• **Source material**:
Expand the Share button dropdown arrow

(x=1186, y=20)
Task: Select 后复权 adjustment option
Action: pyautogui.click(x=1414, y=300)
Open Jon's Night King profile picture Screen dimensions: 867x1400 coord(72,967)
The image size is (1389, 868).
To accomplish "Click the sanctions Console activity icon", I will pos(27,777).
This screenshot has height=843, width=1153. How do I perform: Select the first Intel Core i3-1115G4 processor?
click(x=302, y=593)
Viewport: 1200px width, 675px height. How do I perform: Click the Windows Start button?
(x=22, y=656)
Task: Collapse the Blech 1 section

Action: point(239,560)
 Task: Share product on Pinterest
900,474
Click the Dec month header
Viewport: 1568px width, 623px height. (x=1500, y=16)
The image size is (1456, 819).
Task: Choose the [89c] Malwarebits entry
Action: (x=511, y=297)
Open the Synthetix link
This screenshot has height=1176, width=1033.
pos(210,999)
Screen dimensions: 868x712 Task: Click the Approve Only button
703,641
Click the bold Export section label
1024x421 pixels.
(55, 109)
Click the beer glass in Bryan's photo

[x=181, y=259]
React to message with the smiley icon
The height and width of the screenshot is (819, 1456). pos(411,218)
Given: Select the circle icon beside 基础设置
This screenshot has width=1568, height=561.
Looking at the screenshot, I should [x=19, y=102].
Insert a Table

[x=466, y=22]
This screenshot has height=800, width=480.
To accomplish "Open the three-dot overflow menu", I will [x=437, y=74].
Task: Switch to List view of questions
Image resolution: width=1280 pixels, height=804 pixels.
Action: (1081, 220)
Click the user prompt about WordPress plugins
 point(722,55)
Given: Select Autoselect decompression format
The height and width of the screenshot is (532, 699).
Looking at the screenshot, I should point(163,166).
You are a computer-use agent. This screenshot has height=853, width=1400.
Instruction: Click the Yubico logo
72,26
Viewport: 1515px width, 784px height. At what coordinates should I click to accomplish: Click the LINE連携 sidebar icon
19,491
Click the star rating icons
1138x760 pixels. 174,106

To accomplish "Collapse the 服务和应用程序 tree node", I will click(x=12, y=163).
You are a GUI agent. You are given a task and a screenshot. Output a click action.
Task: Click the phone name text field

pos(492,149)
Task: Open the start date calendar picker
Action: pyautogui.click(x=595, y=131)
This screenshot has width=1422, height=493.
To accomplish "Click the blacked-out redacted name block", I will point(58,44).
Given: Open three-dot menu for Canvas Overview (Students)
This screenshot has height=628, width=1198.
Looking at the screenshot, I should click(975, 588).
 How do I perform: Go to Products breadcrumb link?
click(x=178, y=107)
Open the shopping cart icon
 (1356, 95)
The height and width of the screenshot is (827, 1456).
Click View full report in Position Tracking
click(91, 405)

• **Exercise goal**:
Copy out every line of the records above word for word.

• **Task response**:
Expand the Share button dropdown arrow

(x=1186, y=20)
Task: Select 后复权 adjustment option
Action: pyautogui.click(x=1414, y=300)
Open Jon's Night King profile picture Screen dimensions: 867x1400 coord(72,967)
The image size is (1389, 868).
To accomplish "Click the sanctions Console activity icon", I will pos(27,777).
This screenshot has height=843, width=1153. How do I perform: Select the first Intel Core i3-1115G4 processor?
click(x=302, y=593)
Viewport: 1200px width, 675px height. How do I perform: Click the Windows Start button?
(x=22, y=656)
Task: Collapse the Blech 1 section

Action: point(239,560)
 Task: Share product on Pinterest
900,474
Click the Dec month header
Viewport: 1568px width, 623px height. (x=1500, y=16)
The image size is (1456, 819).
Task: Choose the [89c] Malwarebits entry
Action: (x=511, y=297)
Open the Synthetix link
This screenshot has height=1176, width=1033.
pos(210,999)
Screen dimensions: 868x712 Task: Click the Approve Only button
703,641
Click the bold Export section label
1024x421 pixels.
(55, 109)
Click the beer glass in Bryan's photo

[x=181, y=259]
React to message with the smiley icon
The height and width of the screenshot is (819, 1456). pos(411,218)
Given: Select the circle icon beside 基础设置
This screenshot has width=1568, height=561.
Looking at the screenshot, I should [x=19, y=102].
Insert a Table

[x=466, y=22]
This screenshot has height=800, width=480.
To accomplish "Open the three-dot overflow menu", I will [x=437, y=74].
Task: Switch to List view of questions
Image resolution: width=1280 pixels, height=804 pixels.
Action: (1081, 220)
Click the user prompt about WordPress plugins
 point(722,55)
Given: Select Autoselect decompression format
The height and width of the screenshot is (532, 699).
Looking at the screenshot, I should point(163,166).
You are a computer-use agent. This screenshot has height=853, width=1400.
Instruction: Click the Yubico logo
72,26
Viewport: 1515px width, 784px height. At what coordinates should I click to accomplish: Click the LINE連携 sidebar icon
19,491
Click the star rating icons
1138x760 pixels. 174,106

To accomplish "Collapse the 服务和应用程序 tree node", I will click(x=12, y=163).
You are a GUI agent. You are given a task and a screenshot. Output a click action.
Task: Click the phone name text field

pos(492,149)
Task: Open the start date calendar picker
Action: pyautogui.click(x=595, y=131)
This screenshot has width=1422, height=493.
To accomplish "Click the blacked-out redacted name block", I will point(58,44).
Given: Open three-dot menu for Canvas Overview (Students)
This screenshot has height=628, width=1198.
Looking at the screenshot, I should click(975, 588).
 How do I perform: Go to Products breadcrumb link?
click(x=178, y=107)
Open the shopping cart icon
 (1356, 95)
The height and width of the screenshot is (827, 1456).
Click View full report in Position Tracking
click(91, 405)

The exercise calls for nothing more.